Ich würde ihm Schule auch nicht als erstrebenswerten Ort, wo man alles Wissen der Welt bekommen kann, präsentieren. Dann ist Enttäuschung vorprogrammiert. Natürlich heißt das nicht alles schwarz darstellen, aber dein Sohn darf und soll durchaus wissen, dass man in der Schule halt auch manchmal Dinge tun MUSS, die man gerade nicht tun WILL. In dem meisten Schulen wird erwartet dass das Kind Aufgaben nach Vorgabe erfüllt. Man hat Glück, wenn man jemanden findet, der genauer hinschaut, ob etwas auf Faulheit, Unterforderung, Überforderung, Versagensangst oder Perfektionsmus verweigert wird! Und es ist eine andere Voraussetzung, ob ein regulär oder ein vorzeitig eingeschultes Kind Aufgaben verweigert. Unabhängig davon, was wirklich dahinter steckt, wird es bei vorzeitig eingeschulten Kindern leider oft auf die "fehlende Reife" geschoben. Da muss man ALS ELTERN gewappnet sein.
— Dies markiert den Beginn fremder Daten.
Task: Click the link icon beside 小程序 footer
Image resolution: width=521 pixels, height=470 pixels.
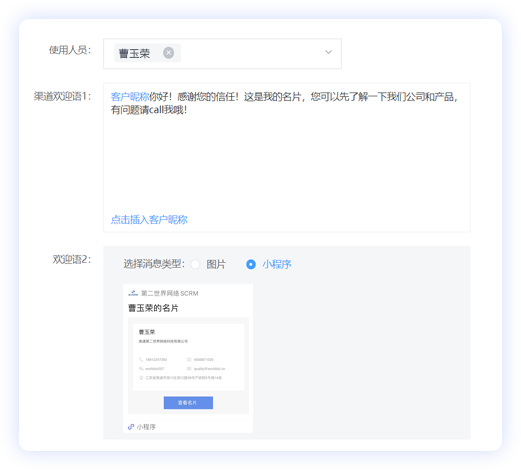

Aber wenn ihr Glück habt (so wie wir) dann findet ihr ganz großartige Lehrer, die jedes Kind so annehmen, wie es ist. Die Sorgen, die Du Dir im Vorhinein machst, müssen so gar nicht eintreffen! Stell Dich den Schwierigkeiten IN DER SITUATION und versuch nicht, sie durch nachdenken und abwägen vorweg zu nehmen. Das klappt meistens nicht. Es kommt ganz anders, als man denkt!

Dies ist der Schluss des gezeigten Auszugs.